» **Goal of the exercise**
Rewrite the part that opens with the line containing "Given: Open the book dropdown showing John" and closes with the end of the records, putting "Display" in place of "Viewport" and changing nothing else. Leave the pictures out of your answer.

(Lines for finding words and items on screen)
------------------------------------------------------------------------
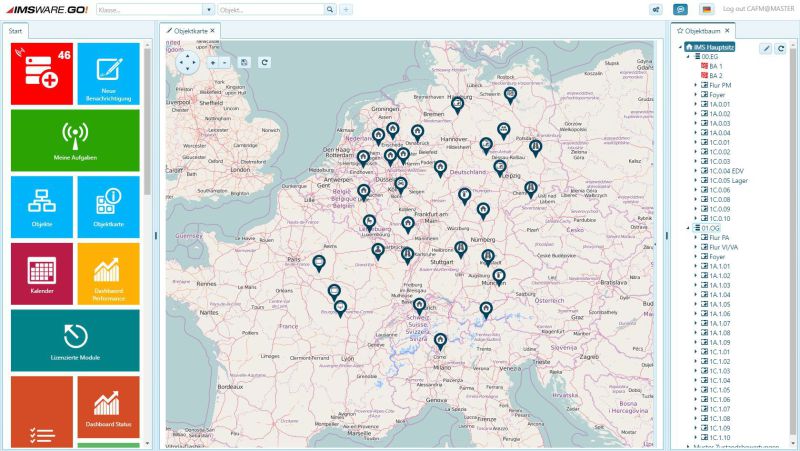Click the map pan navigation control
This screenshot has width=800, height=451.
(x=187, y=62)
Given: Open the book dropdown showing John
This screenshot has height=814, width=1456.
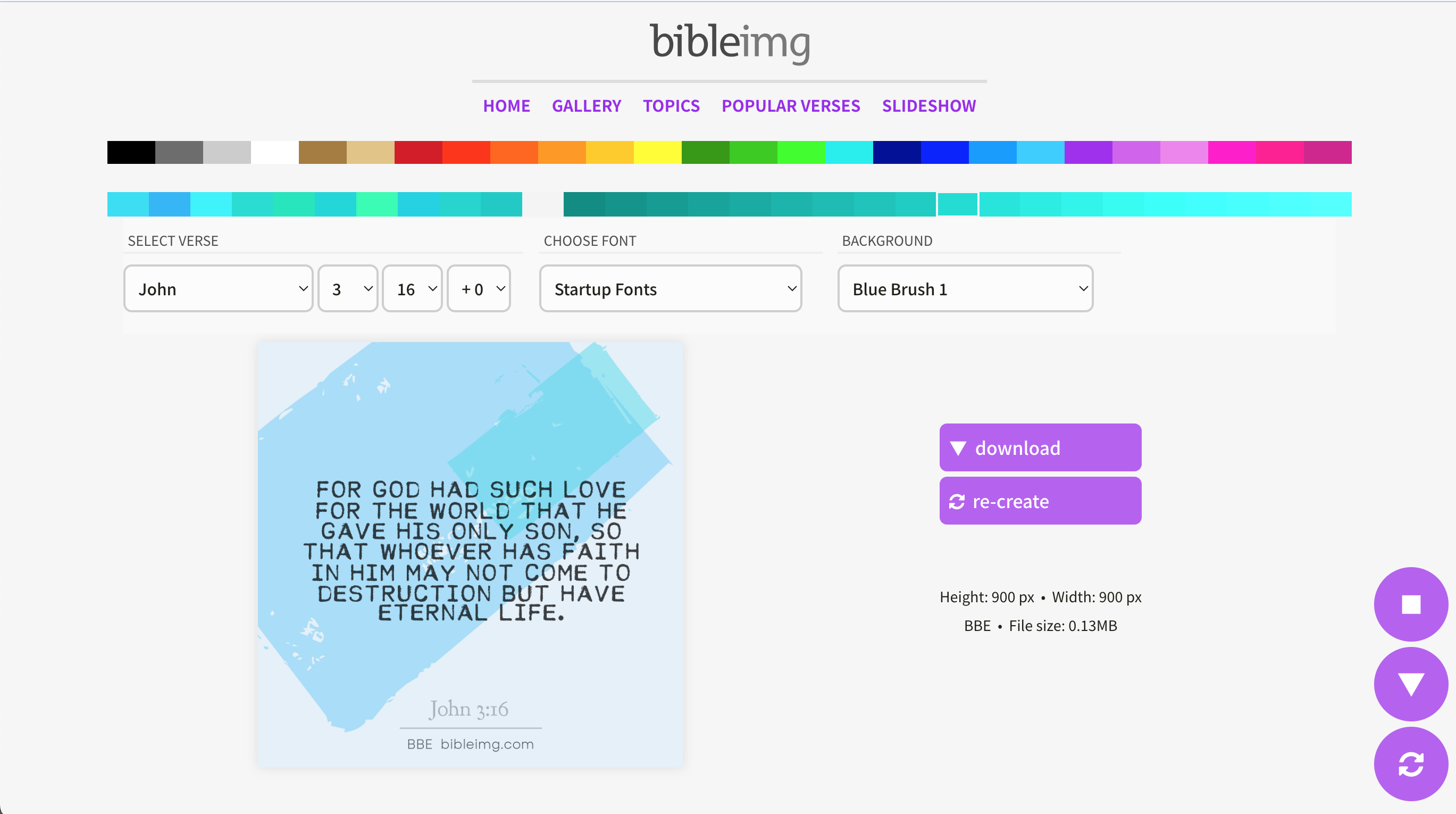Looking at the screenshot, I should [218, 288].
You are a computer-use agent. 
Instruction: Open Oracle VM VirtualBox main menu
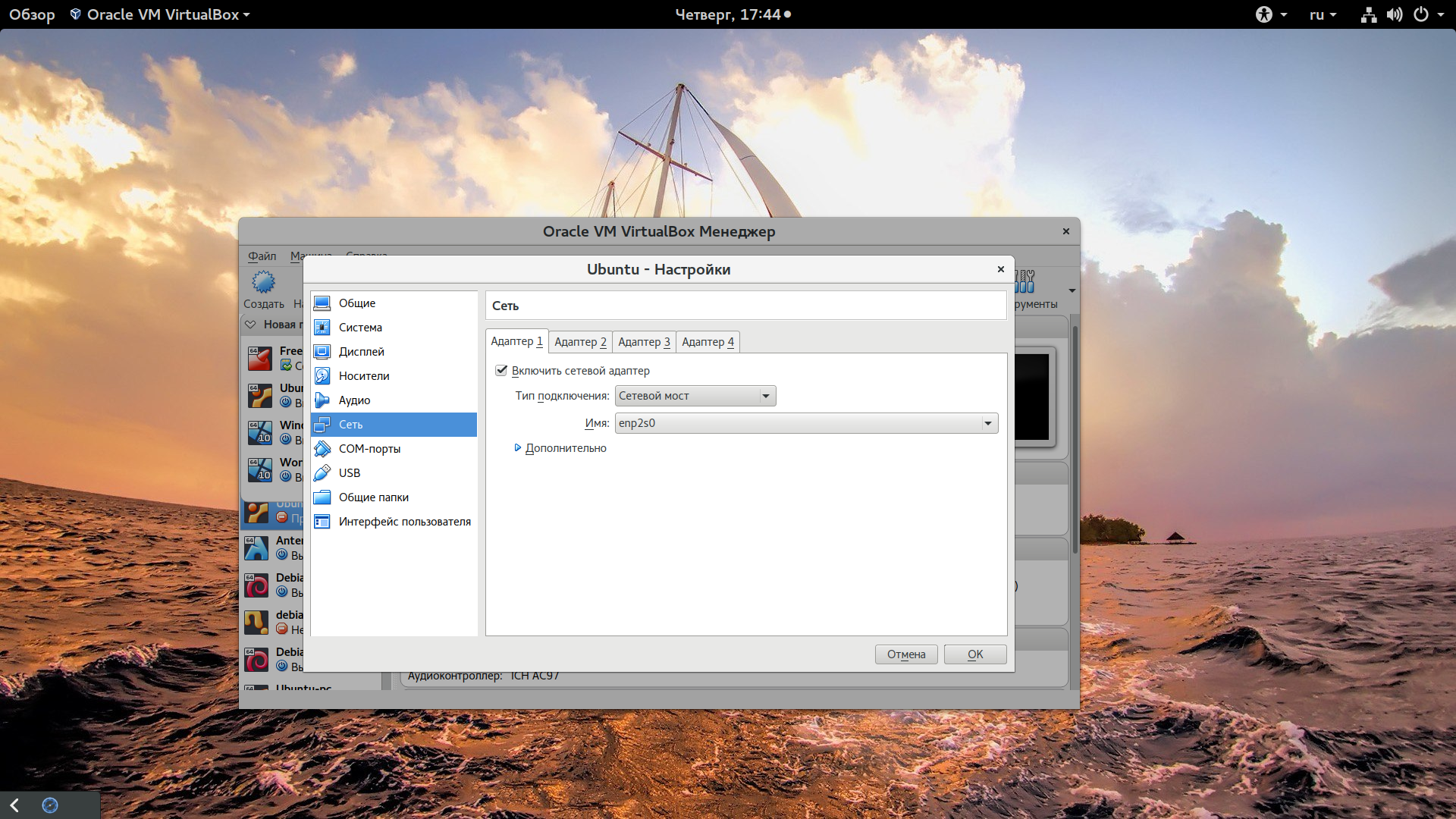click(165, 13)
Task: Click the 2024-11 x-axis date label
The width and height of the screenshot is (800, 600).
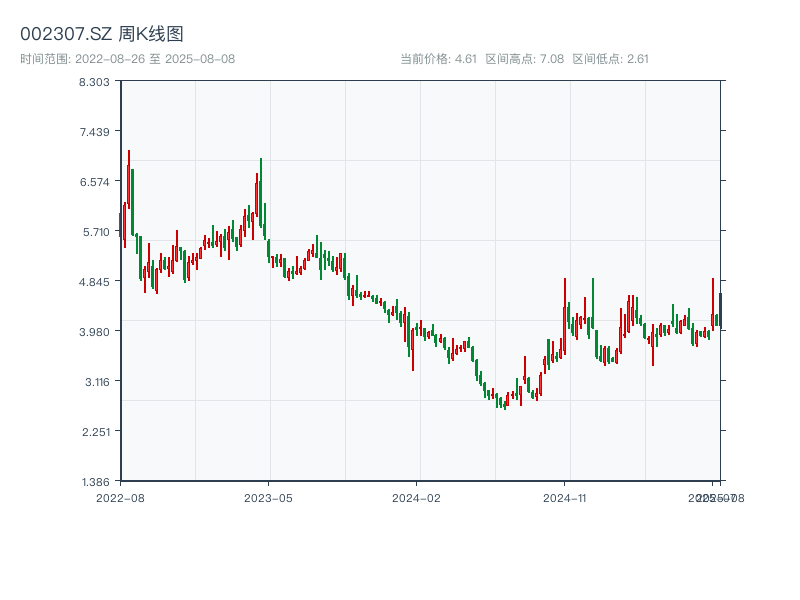Action: click(565, 497)
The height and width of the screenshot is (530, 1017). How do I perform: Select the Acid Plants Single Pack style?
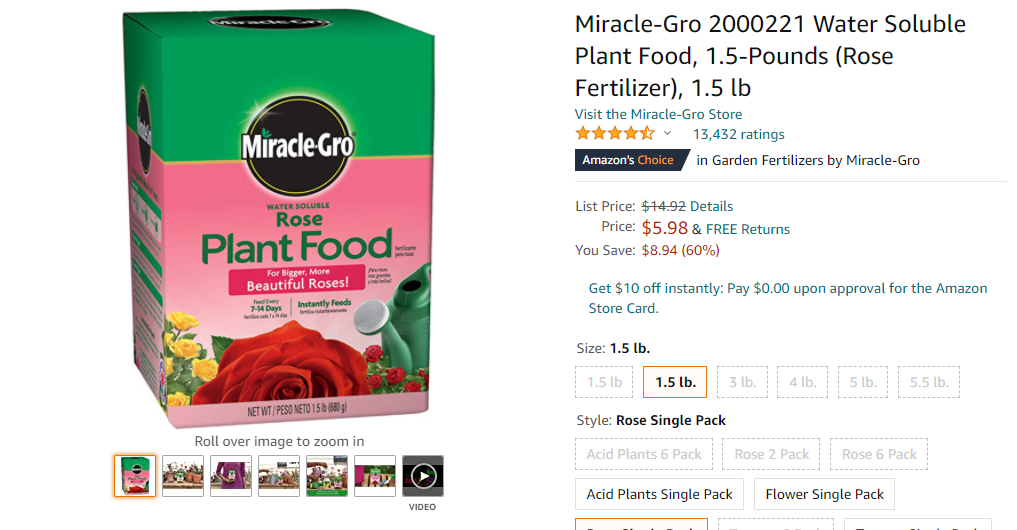(x=660, y=494)
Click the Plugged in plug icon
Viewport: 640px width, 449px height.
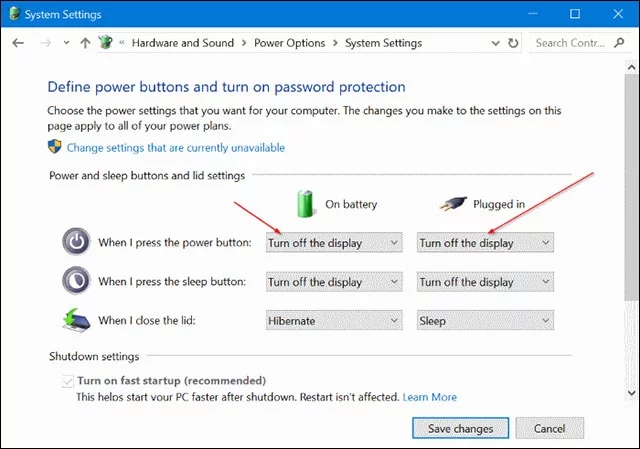point(454,203)
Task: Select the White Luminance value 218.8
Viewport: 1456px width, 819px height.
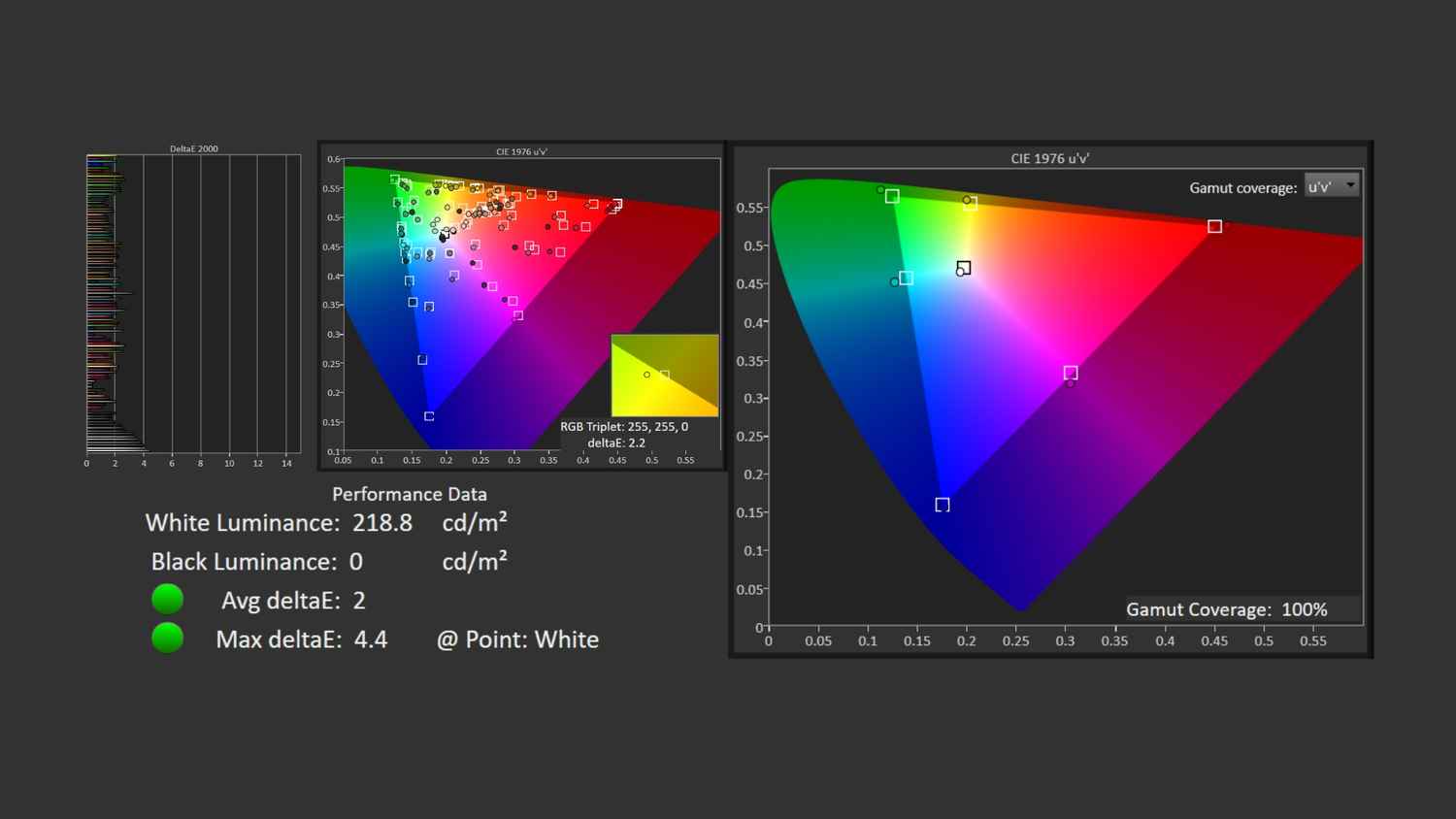Action: click(382, 523)
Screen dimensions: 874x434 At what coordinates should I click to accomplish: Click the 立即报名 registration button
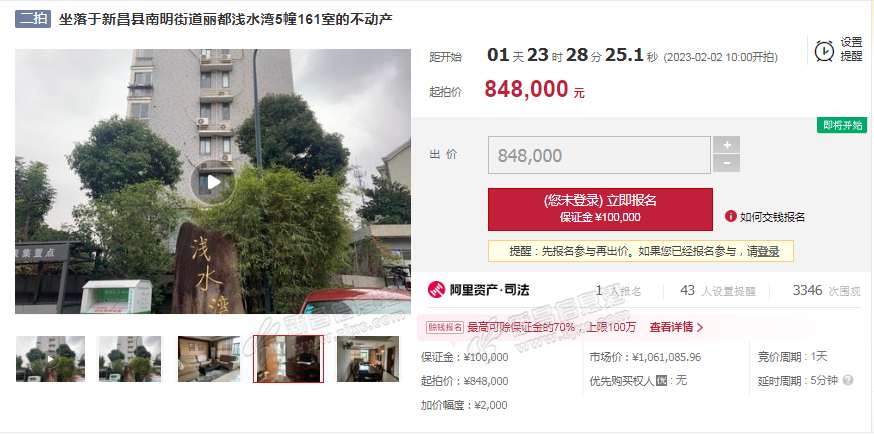[600, 209]
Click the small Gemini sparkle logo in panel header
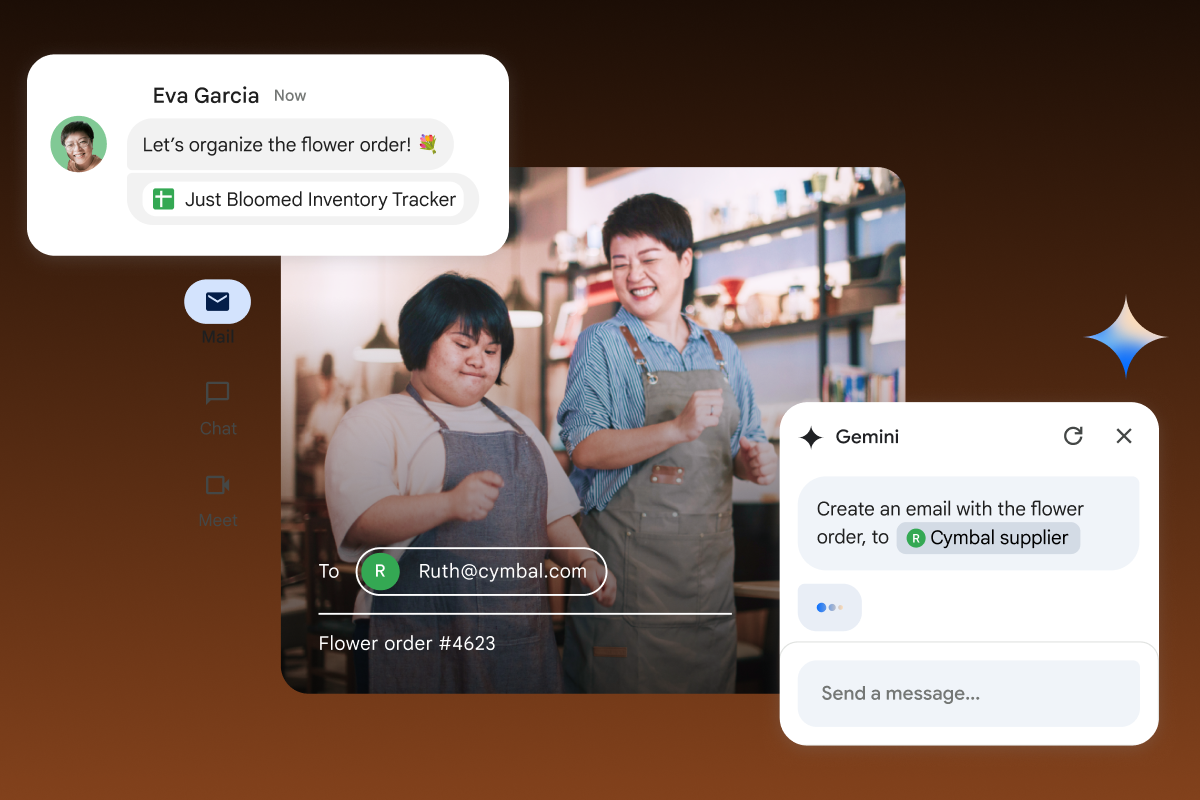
------------------------------------------------------------------------
» **Solution below**
Given: Open the book dropdown showing John
This screenshot has height=814, width=1456.
Looking at the screenshot, I should [218, 288].
You are a computer-use agent. 
Instruction: Open Oracle VM VirtualBox main menu
click(165, 13)
Task: Click the 2024-11 x-axis date label
The width and height of the screenshot is (800, 600).
Action: click(565, 497)
The height and width of the screenshot is (530, 1017). How do I perform: Select the Acid Plants Single Pack style?
(x=660, y=494)
Click the Plugged in plug icon
Display: 640px width, 449px height.
point(454,203)
Task: Select the White Luminance value 218.8
Display: 1456px width, 819px height.
Action: click(382, 523)
Screen dimensions: 874x434 At what coordinates should I click to accomplish: Click the 立即报名 registration button
[600, 209]
Click the small Gemini sparkle logo in panel header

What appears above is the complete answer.